Severe hypoxemia after extubation secondary to myxedema coma: a case report

Introduction

Myxedema coma (MC) is a rare and life-threatening endocrine emergency resulting from severe depletion of thyroid hormones. As thyroid hormones are essential for the metabolism of cells and organs in the human body, MC is characterized by multiple organ system abnormalities. ¹ MC typically presents with non-specific clinical manifestations and signs, including neurological symptoms, such as stupor or coma, hypothermia, hypoxemia, bradycardia, hyponatremia, and renal impairment. ² In addition to the numerous etiologies of hypoxemia following extubation, it is imperative to consider MC as a potential peri-operative cause.

Herein, we report a young woman who suddenly presented with severe hypoxemia after extubation in the post-anesthesia care unit (PACU) as a result of MC, during which negative pressure pulmonary edema (NPPE) developed due to airway obstruction.

Case report

A 32-year-old woman with an unremarkable medical history was referred to our hospital owing to lower abdominal pain and menopause for over 3 months. She had experienced general weakness and gastrointestinal discomfort for several years. During this period, she visited a local hospital several times; however, thyroid function testing was not performed to confirm hypothyroidism.

Physical examination on admission showed that the patient’s facial skin was pale, and she had dry skin and edema of both ankles. Her vital signs were within normal limits. Electrocardiography revealed full-lead low-voltage activity, with mild T-wave changes. Chest computed tomography showed multiple microscopic nodules in both lungs and a small amount of pericardial effusion. Abdominal enhanced computed tomography indicated a pelvic mass and pelvic effusion. Echocardiography revealed mild tricuspid regurgitation and a small amount of pericardial effusion (3 mm each in the anterior and posterior pericardium). Laboratory data were as follows: hemoglobin, 83 g/L (reference range, 115–150 g/L); sodium, 140.5 mmol/L (reference range, 137–147 mmol/L); potassium, 2.92 mmol/L (reference range, 3.5–5.3 mmol/L); glucose, 3.53 mmol/L (reference range, 3.9–6.1 mmol/L); and albumin, 40.8 g/L (reference range, 40.0–55.0 g/L). Thyroid function tests were not performed to detect hypothyroidism in this patient.

== QUESTIONS ==
1. Answer these questions using the case report on myxedema coma, each on its own line:
(a) What does myxedema coma result from?
(b) How old was the patient?
(c) What was the patient's potassium level?
2. Shorten the paragraph of the myxedema coma case report that begins "A 32-year-old woman with an unremarkable medical history" and keep its main facts.
3. Carry on the myxedema coma case report from the point where it ends.

== PROVIDED INFORMATION ==
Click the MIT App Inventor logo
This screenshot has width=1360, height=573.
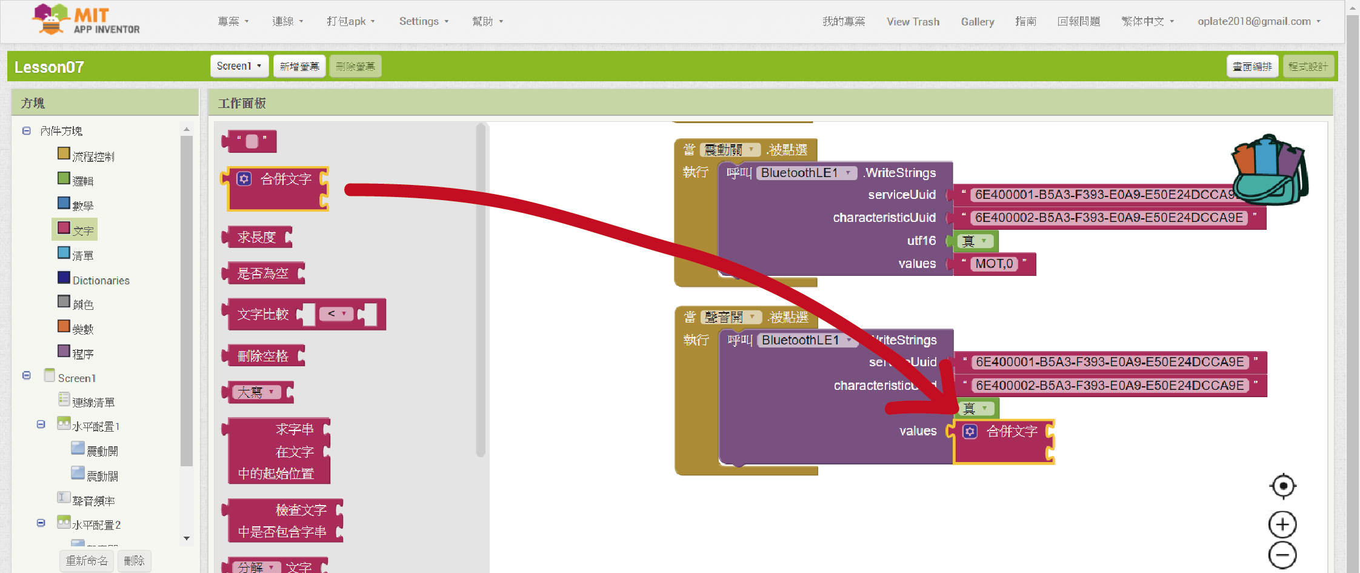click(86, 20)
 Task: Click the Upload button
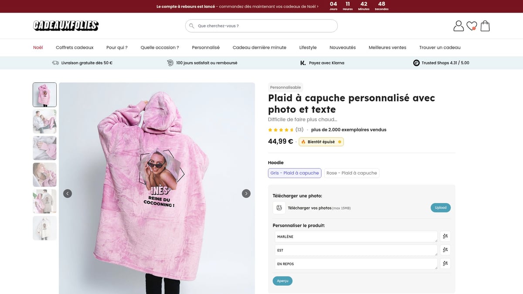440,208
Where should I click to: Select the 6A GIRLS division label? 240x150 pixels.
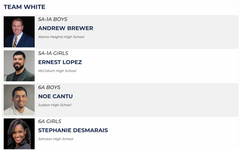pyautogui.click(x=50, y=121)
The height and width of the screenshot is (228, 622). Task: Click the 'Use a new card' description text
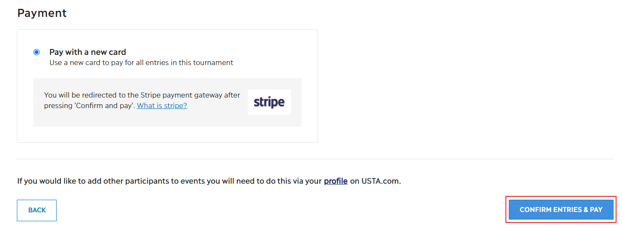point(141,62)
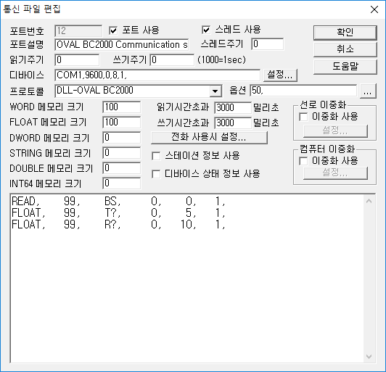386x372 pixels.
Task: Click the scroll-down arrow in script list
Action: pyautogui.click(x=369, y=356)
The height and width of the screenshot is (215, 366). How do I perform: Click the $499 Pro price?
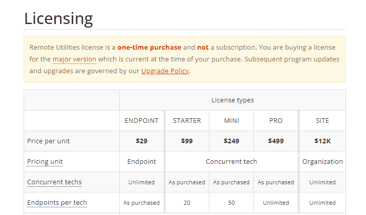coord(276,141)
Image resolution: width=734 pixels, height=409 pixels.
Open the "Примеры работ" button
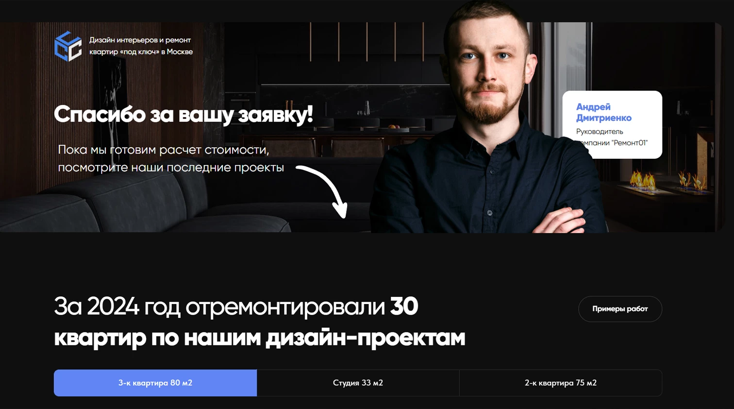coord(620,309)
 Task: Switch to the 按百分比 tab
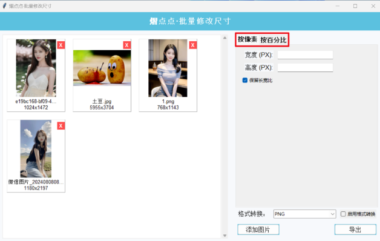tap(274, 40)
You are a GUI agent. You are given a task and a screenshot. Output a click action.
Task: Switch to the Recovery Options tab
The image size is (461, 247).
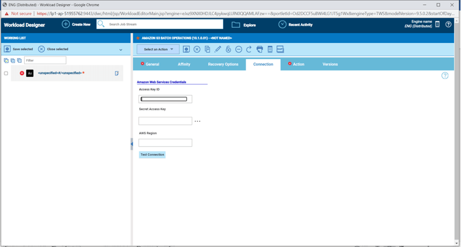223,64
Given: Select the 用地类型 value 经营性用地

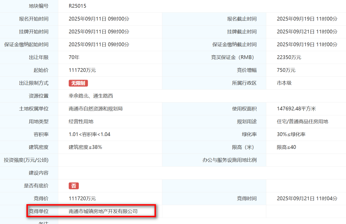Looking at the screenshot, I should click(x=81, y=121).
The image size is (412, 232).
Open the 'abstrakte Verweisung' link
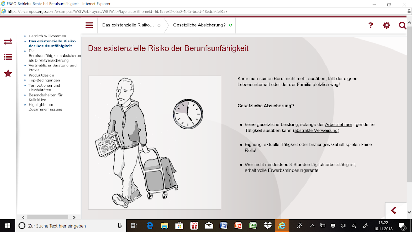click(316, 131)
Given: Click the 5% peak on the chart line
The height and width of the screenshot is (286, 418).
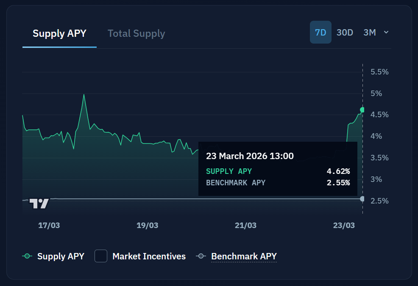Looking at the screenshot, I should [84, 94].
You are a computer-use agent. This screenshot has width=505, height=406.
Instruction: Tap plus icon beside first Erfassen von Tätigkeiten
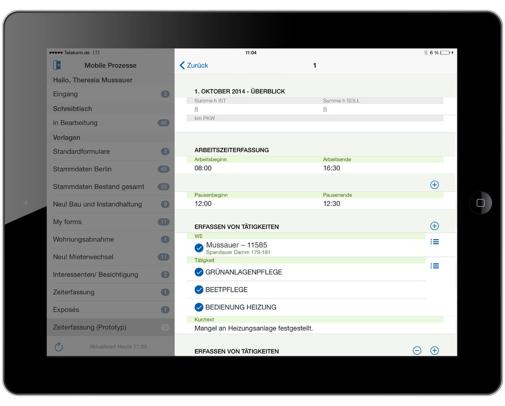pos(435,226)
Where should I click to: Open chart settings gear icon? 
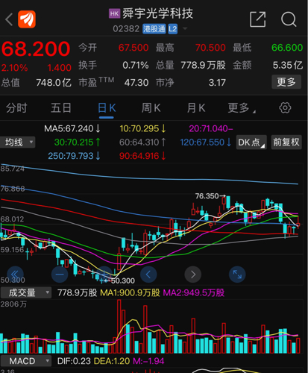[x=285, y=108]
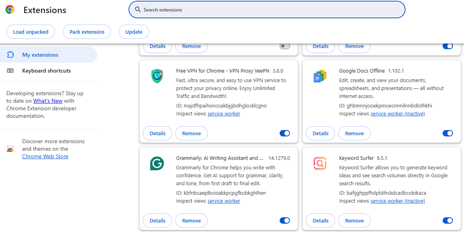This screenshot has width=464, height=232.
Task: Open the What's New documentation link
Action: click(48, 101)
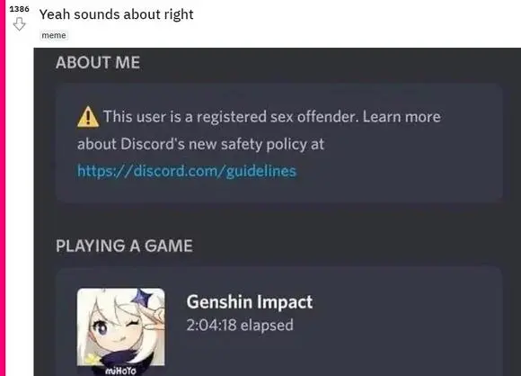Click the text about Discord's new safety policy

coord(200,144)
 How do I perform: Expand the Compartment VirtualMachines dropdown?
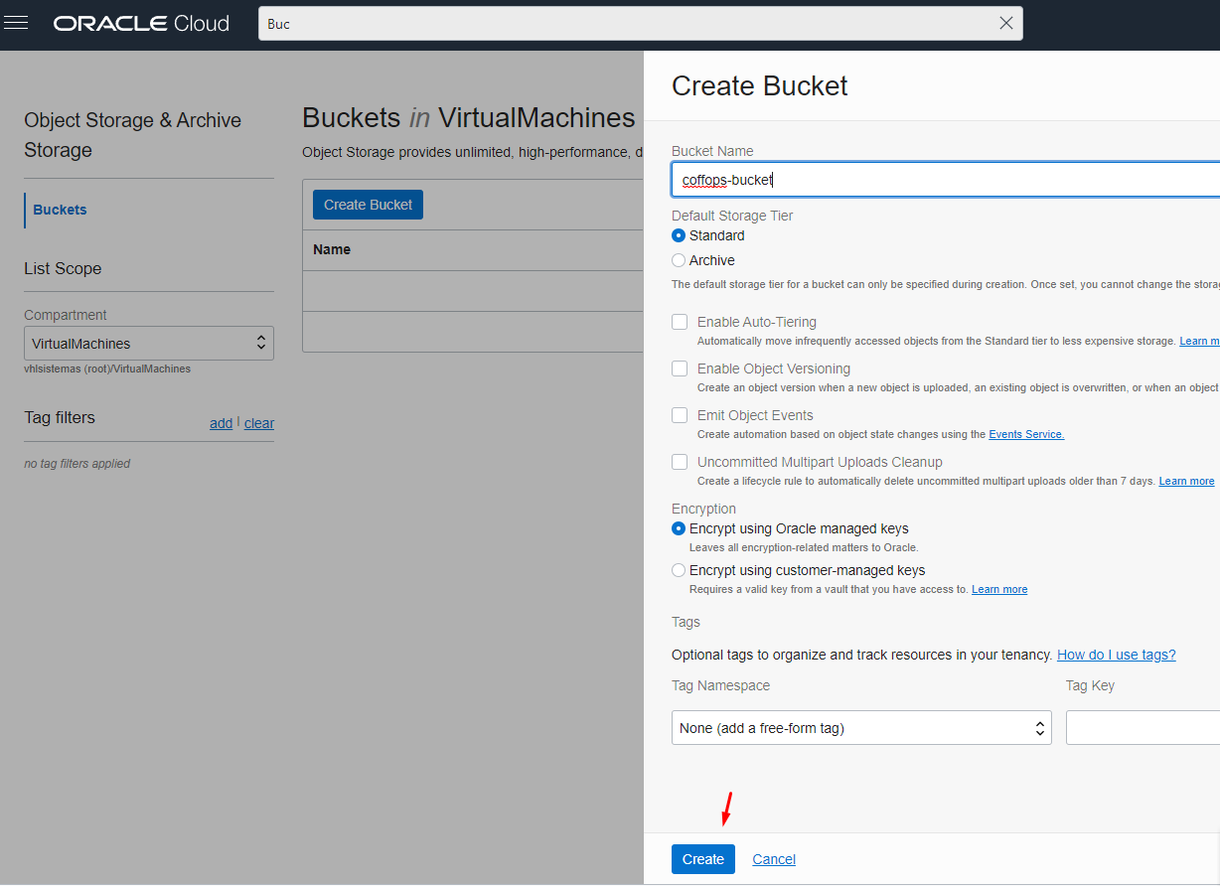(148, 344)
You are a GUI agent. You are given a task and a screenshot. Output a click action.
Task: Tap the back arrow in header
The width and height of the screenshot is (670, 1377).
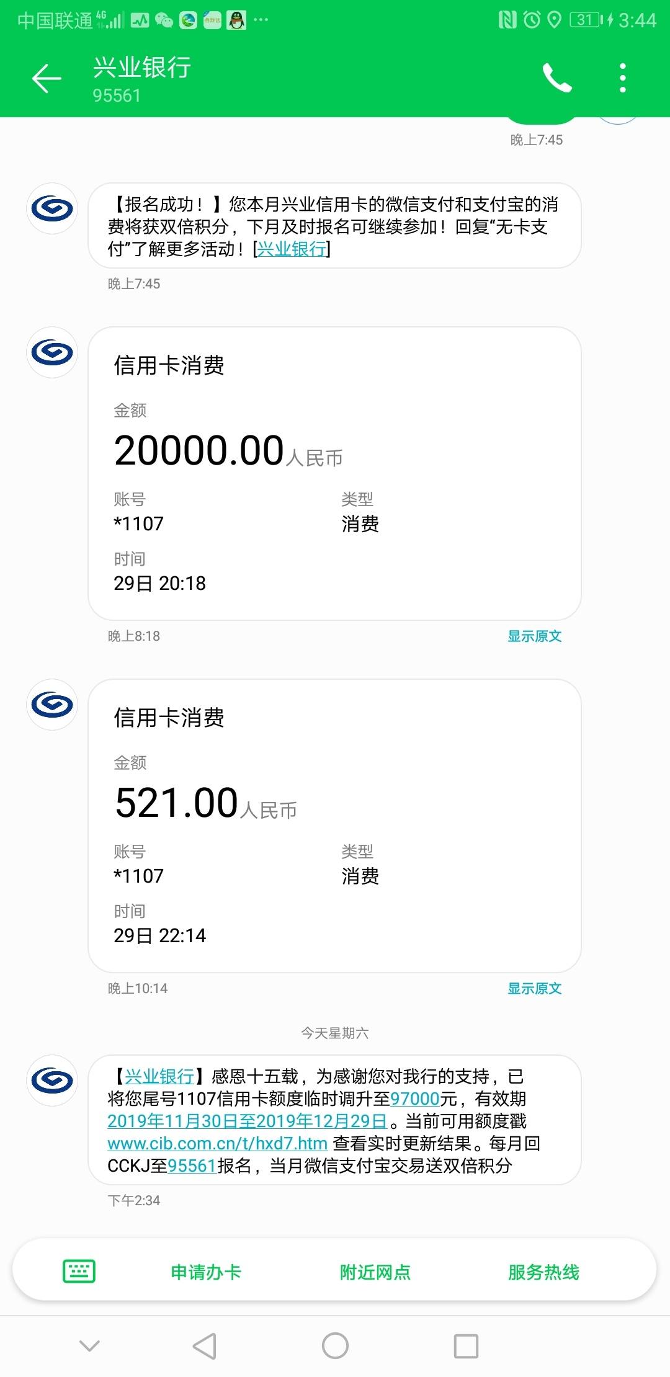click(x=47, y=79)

== RESPONSES ==
1.
(a) Severe depletion of thyroid hormones.
(b) 32 years old.
(c) 2.92 mmol/L.

2. A 32-year-old woman with no notable medical history was referred for lower abdominal pain and more than 3 months of menopause. She had had general weakness and gastrointestinal discomfort for several years and had visited a local hospital several times, but her thyroid function was never tested.

3.
On arrival in the operating room, the patient was monitored using electrocardiography, pulse oximetry, and non-invasive blood pressure measurement. Anesthesia was induced with sufentanil 35 μg, propofol 100 mg, esketamine 15 mg, and cisatracurium 16 mg. During tracheal intubation, slight edema was observed in the pharynx and vocal cords; however, this did not impede the placement of the tracheal tube. The patient received ventilation using the pressure-controlled ventilation-volume guaranteed mode. Anesthesia was maintained with propofol, remifentanil, and sevoflurane. Surgery was uneventful, and the duration was 2 hours. A total volume of 1500 mL of intra-operative fluids comprising 1000 mL of crystalloid fluids and 500 mL of colloids was administered. Intra-operative body temperature was maintained between 36.1°C and 36.5°C. Blood gas analysis indicated hypokalemia (Table 1), and 1 g of intravenous potassium supplementation was administered. An ultrasound-guided bilateral transversus abdominis plane block was administered with 40 mL of 0.375% ropivacaine after surgery, and the patient was transferred to the PACU.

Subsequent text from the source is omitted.